A word-for-word copy of all entries is required, without images.

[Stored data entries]
********************

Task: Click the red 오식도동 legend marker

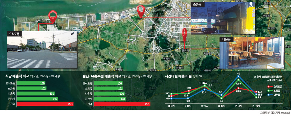Action: click(268, 87)
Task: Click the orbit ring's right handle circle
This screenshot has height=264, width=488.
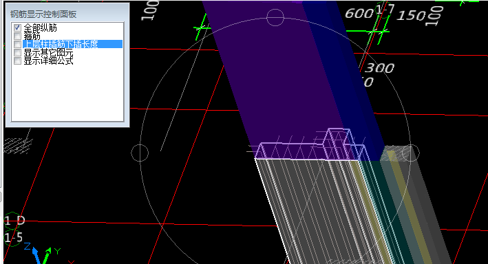Action: tap(411, 153)
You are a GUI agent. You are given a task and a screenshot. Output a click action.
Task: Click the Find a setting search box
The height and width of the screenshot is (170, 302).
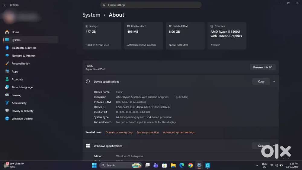pyautogui.click(x=151, y=5)
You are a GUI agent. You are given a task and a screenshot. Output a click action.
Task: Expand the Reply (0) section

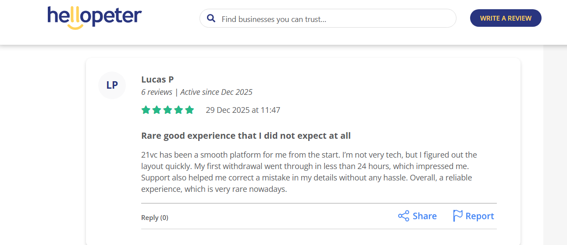pyautogui.click(x=154, y=217)
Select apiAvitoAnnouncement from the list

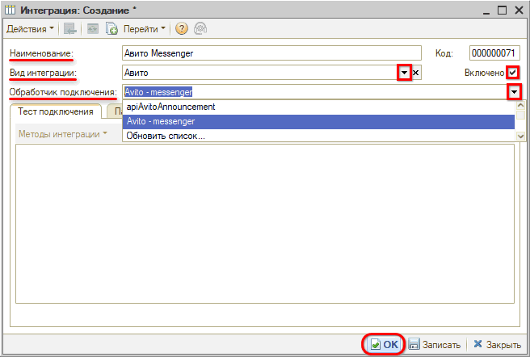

********************

* RESPONSE BELOW *
Task: Click the red 오식도동 legend marker

Action: click(268, 87)
Task: Click the orbit ring's right handle circle
This screenshot has height=264, width=488.
Action: tap(411, 153)
You are a GUI agent. You are given a task and a screenshot. Output a click action.
Task: Click the Find a setting search box
The height and width of the screenshot is (170, 302).
pyautogui.click(x=151, y=5)
You are a GUI agent. You are given a task and a screenshot. Output a click action.
Task: Expand the Reply (0) section

pyautogui.click(x=154, y=217)
Select apiAvitoAnnouncement from the list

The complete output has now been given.